The purpose of this study is to establish a PPK model for INH and its major metabolite AcINH in tuberculosis patients and healthy Chinese participants,and assess the influence of NAT2 polymorphism on the PK/PD of INH.

Materials and Methods

Subjects

All healthy participants were enrolled in two different PK studies of INH. In the first study, 24 healthy male subjects with different NAT2 genotypes were recruited from 215 participants with known NAT2 genotypes (Chen et al., 2009). In the second study, 21 healthy subjects were enrolled from a group that participated in a bioequivalence study. All subjects were Han nationals. Each subject was physically healthy and had no history of significant medical illness or hypersensitivity to any drugs. A physical examination was performed before the study. This included a complete blood chemistry, urinalysis, and an electrocardiogram. All subjects were drug-free for two weeks before, and during the study. The study protocol was approved by the Jinling Hospital Ethics Committee and all subjects gave written consent to participate.

A total of 157 tuberculosis patients were also recruited. The subjects consisted of 89 males and 68 females (age: 42.2 ± 11.5 y, weight: 56.5 ± 9.71 kg) patients. Sixty-seven patients had taken three anti-tuberculosis drugs simultaneously, 48 had consumed four drugs simultaneously, while consumed two drugs simultaneously. The drugs used in combination with INH were rifampicin, rifapentine, pyrazinamide, and ethambutol. Demographic and clinical data were recorded.

Study Protocol

For the first PK study, 24 healthy volunteers were enrolled in the study center at 8:00 p.m. on the day before the study began. After fasting overnight, three tablets of INH (100 mg/tablet, Qianjin Pharmaceutical Company, Hunan, China) were taken with 200 ml of water at 8:00 a.m. Food was provided four hours after the INH intake. Three ml of blood was drawn into a sterile anticoagulation tube just before the administration of INH, and 0.25, 0.5, 1, 1.5, 2, 3, 4, 6, 8, 10 and 14 h after.

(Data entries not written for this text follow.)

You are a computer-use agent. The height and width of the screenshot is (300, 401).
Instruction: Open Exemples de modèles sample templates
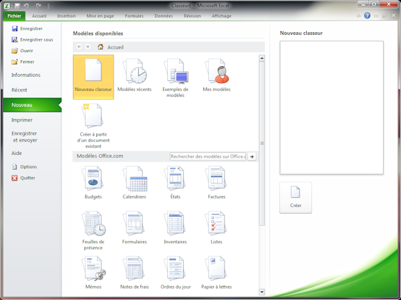[x=175, y=76]
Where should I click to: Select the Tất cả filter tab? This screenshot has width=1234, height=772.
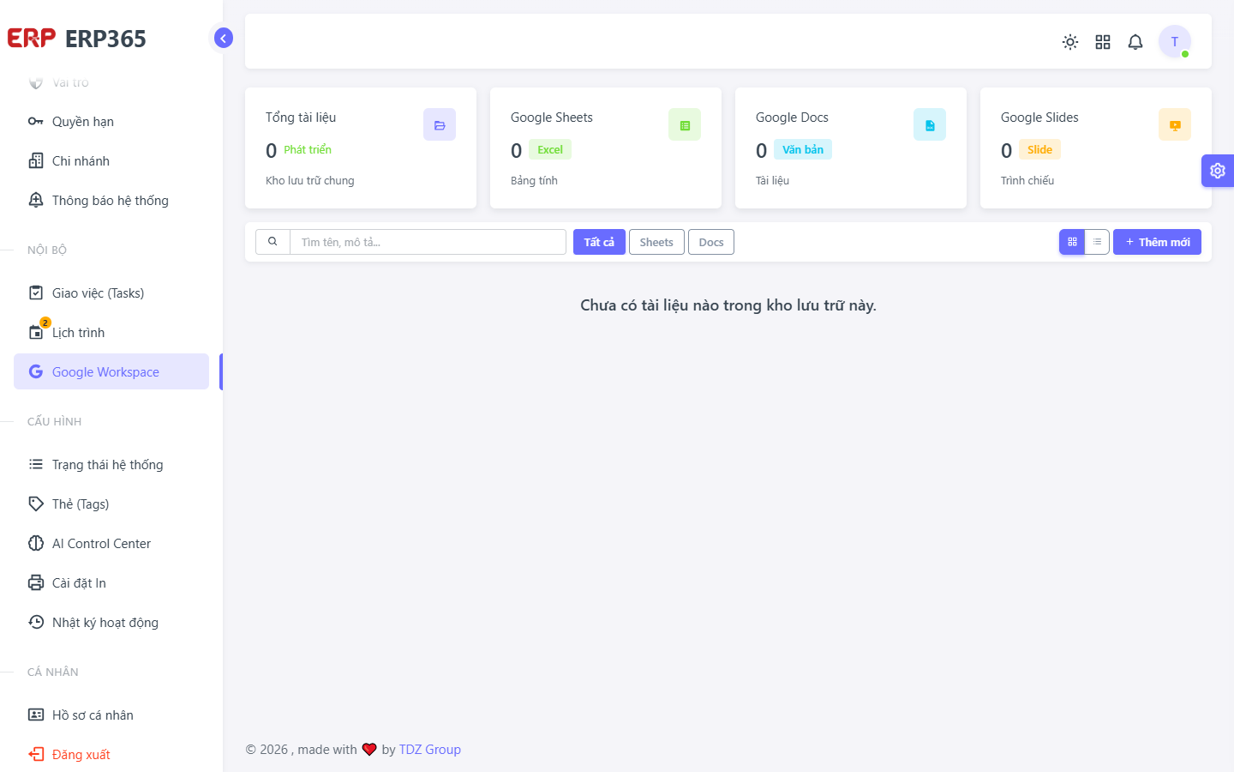coord(599,242)
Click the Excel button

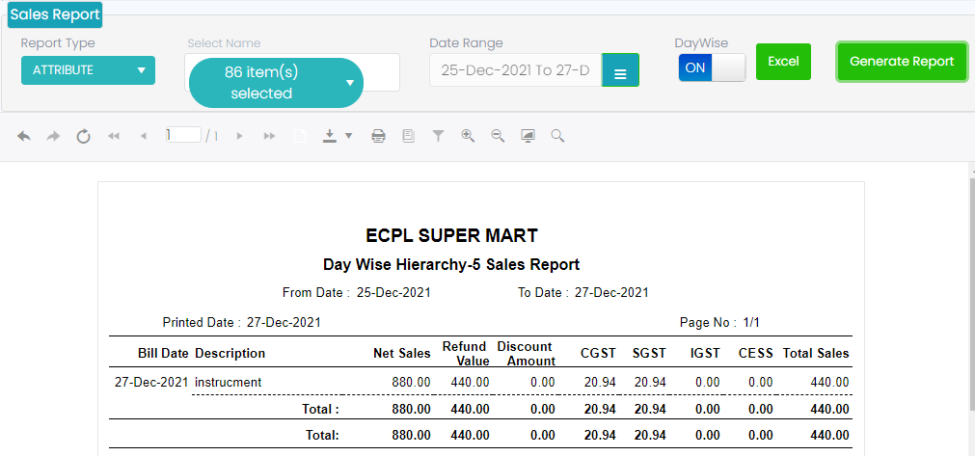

In the second PK study, Rifater, containing INH 80 mg/tablet (Gruppo Lepetit SPA, Italy) was used as the reference formulation, and INH 80 mg/tablet or 80 mg/capsule (LanBen, Nanjing, China) was used as the test formulation. Twenty-one subjects received a single dose of 320 mg test or reference tablets or capsules after an overnight fast. Both formulations were administered with 200 ml water at 8:00 a.m. Standard meals were provided four and ten hours after drug administration. No other food or drinks containing Xanthine (e.g., tea, coffee, cola) were allowed for subjects during their time in the study center. A total of three ml of blood was collected via veins, and then transferred into sterile EDTA anticoagulation tube before dosing, and 0.25, 0.5, 1, 1.5, 1, 2, 4, 6, 9, 12 h after.

All patients received anti-tuberculosis therapy for 7–14 consecutive days before sample collection. For all patients, 3 ml of blood was drawn 2 and/or 6 h after INH administration. Blood samples were centrifuged at 1610 × g for 10 min. Since AcINH is not stable in plasma samples, plasma was immediately separated and stored at −70°C while awaiting further analysis.

Genotyping

NAT2 C341→T, G590→A, and G857→A represent *5, *6, and *7 alleles, respectively. These SNPs are sufficient for the reflection of the important NAT2 genotypes have impaction on NAT2 activity. We developed allele-specific PCR (ASA-PCR) to determine the three aforementioned SNPs (Chen et al., 2004). The method was designed based on the principles of amplification refractory mutation systems. Briefly stated, allele-specific primers for different NAT2 alleles were designed. ASA-PCR was performed using two tubes for the detection of the wild and mutant genotype of each allele. The primers were mixed with Taq DNA enzyme, dNTPs, Mg2+, buffer, and genomic DNA. Upon 30 amplification cycles, the NAT2 genotypes were analyzed after electrophoresis.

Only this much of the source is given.